右腳底下有塊小小的圓溜溜地鵝卵石,時莫語踩著它骨碌碌地玩兒,玩夠了一腳踢進水裡,然後抱著段洛喃喃:「阿洛,你娶我好不好,我是真心想嫁給你的。」
段洛突然目光一凜,眼睛瞪大,想把時莫語從身上拿下去卻做不到,她死命抱著他,他怕太用力扯到她胳膊,只能努力拔高脖子。
時莫語看他舉動異常,感覺不對,回頭一看,方才只有微風浮動波紋的湖面竟然升起了丈余高的水柱,目測直徑應該有三尺,水柱不在遠處,就在眼前,也就是時莫語踢進鵝卵石的地方。
水柱頂端那顆鵝卵石正在旋轉,並且逐漸變得有一個磨盤那樣大,不知這水是從鵝卵石中傾瀉而下,還是從河中升騰而起。
「阿竹。」時莫語吃驚地看著這令人震驚的一幕,胳膊卻並未鬆開。
段洛無奈的道:「你先放開。」
「啊?哦。」
時莫語這才意識到她還踩在他的腳上,慢慢鬆開手,段洛看她站穩了才把放在她腰上的手拿下來。
阿箏總是喜歡抱他,不管是小時候還是長大之後,她都會主動投懷,高興要抱,難過也要抱,每次都特別用力,就像下一刻他就要消失再也抱不到了。
他也是啊,想一輩子都能這麼被她抱著,看她淺淺梨渦,聽她說話。
可是,之後這樣的情況將會越來越少。
武樂,她肯定會在阿箏完成任務之後殺了她,不管他娶她與否。
「這水柱是……」
段洛正想應該怎麼處理他和阿箏之間的關係,是現在果斷放手,還是珍惜當下,到時候還是要眼睜睜看著阿箏離開他。

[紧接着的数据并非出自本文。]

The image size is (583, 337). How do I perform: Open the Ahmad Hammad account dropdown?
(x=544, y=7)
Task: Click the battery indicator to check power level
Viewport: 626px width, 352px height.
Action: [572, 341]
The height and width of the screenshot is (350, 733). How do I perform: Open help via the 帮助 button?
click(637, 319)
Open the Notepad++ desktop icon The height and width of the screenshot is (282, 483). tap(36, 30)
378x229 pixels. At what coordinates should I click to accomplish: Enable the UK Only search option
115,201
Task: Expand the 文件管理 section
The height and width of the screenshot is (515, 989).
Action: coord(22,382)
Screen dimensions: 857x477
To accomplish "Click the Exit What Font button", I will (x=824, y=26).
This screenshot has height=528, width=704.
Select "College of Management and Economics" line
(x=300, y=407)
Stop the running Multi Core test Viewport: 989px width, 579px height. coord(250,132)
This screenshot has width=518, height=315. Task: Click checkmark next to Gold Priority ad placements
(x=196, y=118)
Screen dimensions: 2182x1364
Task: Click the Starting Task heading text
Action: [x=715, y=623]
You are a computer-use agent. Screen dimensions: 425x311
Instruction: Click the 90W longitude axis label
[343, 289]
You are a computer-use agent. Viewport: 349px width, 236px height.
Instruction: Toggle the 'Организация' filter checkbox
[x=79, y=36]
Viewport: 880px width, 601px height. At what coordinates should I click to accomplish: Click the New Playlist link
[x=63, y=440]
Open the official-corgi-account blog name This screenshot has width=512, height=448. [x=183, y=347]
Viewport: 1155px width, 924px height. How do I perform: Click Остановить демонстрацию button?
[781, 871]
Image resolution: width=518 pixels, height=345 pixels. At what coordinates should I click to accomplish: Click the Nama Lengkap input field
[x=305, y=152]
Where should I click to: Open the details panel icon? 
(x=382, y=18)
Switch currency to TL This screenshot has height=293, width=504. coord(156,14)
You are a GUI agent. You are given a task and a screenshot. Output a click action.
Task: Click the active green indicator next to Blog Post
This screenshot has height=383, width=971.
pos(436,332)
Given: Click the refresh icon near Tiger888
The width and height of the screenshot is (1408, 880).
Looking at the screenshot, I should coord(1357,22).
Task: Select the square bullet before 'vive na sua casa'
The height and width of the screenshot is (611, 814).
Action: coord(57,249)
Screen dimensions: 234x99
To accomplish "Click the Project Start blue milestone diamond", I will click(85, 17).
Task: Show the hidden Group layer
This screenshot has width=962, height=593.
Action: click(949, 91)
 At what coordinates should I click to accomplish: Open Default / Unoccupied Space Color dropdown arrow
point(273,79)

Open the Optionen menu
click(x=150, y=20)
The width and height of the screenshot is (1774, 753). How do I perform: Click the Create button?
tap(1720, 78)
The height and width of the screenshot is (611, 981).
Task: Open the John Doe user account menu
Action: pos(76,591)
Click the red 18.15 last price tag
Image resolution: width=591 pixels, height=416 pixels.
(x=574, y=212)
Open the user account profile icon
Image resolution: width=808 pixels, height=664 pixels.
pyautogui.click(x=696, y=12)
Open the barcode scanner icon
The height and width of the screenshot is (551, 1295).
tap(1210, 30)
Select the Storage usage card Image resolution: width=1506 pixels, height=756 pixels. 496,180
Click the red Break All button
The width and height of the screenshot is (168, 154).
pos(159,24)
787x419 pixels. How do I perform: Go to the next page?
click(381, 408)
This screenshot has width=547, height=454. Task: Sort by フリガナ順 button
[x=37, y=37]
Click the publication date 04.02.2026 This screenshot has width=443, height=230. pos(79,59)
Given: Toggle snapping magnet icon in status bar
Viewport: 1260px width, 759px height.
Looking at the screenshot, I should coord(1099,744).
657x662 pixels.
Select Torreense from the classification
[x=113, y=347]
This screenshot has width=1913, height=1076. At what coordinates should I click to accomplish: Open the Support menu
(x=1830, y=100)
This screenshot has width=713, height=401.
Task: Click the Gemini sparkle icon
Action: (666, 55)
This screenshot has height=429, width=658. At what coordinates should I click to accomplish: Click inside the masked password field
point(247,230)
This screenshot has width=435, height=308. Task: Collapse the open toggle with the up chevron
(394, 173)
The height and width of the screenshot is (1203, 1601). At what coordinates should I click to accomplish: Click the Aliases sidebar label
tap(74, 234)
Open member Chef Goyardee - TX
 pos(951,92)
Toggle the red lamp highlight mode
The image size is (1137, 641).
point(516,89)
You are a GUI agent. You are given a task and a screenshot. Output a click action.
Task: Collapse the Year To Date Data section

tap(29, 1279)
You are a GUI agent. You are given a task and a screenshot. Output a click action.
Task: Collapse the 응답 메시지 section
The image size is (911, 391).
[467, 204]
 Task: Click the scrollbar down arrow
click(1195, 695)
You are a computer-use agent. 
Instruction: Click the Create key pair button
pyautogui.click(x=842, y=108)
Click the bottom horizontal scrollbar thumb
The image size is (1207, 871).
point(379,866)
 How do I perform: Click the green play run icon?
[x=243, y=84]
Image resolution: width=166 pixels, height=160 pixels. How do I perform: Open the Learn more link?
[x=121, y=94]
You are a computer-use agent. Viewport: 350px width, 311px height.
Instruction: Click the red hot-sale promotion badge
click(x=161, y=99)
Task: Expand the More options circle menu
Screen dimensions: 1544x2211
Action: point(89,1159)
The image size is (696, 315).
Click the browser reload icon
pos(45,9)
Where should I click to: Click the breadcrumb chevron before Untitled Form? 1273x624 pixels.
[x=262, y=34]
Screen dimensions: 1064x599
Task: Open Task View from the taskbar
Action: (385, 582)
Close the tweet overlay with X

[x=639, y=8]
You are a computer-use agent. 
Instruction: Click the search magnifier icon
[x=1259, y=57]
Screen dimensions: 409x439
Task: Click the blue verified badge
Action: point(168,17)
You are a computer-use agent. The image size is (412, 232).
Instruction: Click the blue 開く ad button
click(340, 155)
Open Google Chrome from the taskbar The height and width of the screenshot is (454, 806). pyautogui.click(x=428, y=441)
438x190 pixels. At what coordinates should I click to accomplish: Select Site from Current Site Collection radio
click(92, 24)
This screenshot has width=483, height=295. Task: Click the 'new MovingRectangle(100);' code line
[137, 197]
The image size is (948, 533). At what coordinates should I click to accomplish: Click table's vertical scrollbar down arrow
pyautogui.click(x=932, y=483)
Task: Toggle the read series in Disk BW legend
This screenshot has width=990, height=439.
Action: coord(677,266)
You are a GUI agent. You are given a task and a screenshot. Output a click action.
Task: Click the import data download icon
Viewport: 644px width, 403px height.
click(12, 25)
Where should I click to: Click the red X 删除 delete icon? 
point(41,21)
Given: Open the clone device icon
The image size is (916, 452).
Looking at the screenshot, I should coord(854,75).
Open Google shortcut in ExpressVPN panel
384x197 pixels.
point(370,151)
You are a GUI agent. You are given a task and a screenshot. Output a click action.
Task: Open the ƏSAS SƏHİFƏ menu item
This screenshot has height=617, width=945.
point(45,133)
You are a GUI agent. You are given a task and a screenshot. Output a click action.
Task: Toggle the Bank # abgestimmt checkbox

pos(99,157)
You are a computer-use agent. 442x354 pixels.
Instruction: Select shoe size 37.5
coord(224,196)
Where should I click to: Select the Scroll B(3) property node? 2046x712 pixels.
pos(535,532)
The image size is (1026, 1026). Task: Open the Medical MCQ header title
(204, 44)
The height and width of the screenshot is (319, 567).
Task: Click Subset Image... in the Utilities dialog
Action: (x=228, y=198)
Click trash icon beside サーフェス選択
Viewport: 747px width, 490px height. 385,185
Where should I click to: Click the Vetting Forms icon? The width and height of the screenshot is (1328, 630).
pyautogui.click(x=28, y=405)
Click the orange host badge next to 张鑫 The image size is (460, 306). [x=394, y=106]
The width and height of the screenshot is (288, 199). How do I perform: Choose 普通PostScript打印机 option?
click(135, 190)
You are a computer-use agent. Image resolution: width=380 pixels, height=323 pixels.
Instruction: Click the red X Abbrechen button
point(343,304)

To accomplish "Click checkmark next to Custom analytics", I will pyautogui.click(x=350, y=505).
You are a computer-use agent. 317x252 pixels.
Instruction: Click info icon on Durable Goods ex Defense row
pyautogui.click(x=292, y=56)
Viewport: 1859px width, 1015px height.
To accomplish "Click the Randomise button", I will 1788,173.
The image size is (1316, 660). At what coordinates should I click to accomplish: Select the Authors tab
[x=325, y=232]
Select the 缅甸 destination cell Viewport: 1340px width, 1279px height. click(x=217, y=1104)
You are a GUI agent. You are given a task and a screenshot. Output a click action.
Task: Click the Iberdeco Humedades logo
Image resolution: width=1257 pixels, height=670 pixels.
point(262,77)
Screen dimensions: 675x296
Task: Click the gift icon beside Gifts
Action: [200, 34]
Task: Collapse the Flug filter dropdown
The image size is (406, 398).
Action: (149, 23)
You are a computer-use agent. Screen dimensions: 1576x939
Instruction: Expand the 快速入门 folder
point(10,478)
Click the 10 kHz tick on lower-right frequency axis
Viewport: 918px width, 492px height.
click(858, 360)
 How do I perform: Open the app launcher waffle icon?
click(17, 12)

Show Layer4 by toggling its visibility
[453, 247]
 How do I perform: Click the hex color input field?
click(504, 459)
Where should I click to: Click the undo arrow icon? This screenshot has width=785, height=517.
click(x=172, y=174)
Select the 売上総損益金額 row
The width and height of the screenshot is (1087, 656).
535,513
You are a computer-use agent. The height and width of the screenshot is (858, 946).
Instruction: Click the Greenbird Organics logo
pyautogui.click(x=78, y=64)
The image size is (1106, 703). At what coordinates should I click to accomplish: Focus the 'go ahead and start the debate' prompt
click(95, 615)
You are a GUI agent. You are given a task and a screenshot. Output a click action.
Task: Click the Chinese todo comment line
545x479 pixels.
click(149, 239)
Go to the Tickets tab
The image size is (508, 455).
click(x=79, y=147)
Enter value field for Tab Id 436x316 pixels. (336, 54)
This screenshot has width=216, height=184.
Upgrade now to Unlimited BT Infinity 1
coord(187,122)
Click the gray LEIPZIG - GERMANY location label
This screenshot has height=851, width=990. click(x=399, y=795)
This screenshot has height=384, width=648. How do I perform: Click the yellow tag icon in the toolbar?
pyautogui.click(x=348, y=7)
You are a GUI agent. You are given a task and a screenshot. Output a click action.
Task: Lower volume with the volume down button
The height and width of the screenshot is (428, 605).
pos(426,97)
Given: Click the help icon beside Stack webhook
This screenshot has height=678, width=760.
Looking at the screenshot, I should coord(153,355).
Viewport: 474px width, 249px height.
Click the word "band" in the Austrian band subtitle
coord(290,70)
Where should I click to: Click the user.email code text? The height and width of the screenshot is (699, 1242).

武樂殺人的手段和別人不同,不知時辰,不知地點,沒有人能夠阻止。
到那時,不是他見死不救,而是,他根本救不了。
「阿箏。」他嗓音如流水,卻含了几絲柔情。
「我在。」
「武樂想除掉你。」
與其以後要失去她,不如現在將實情講出來,他們一起面對。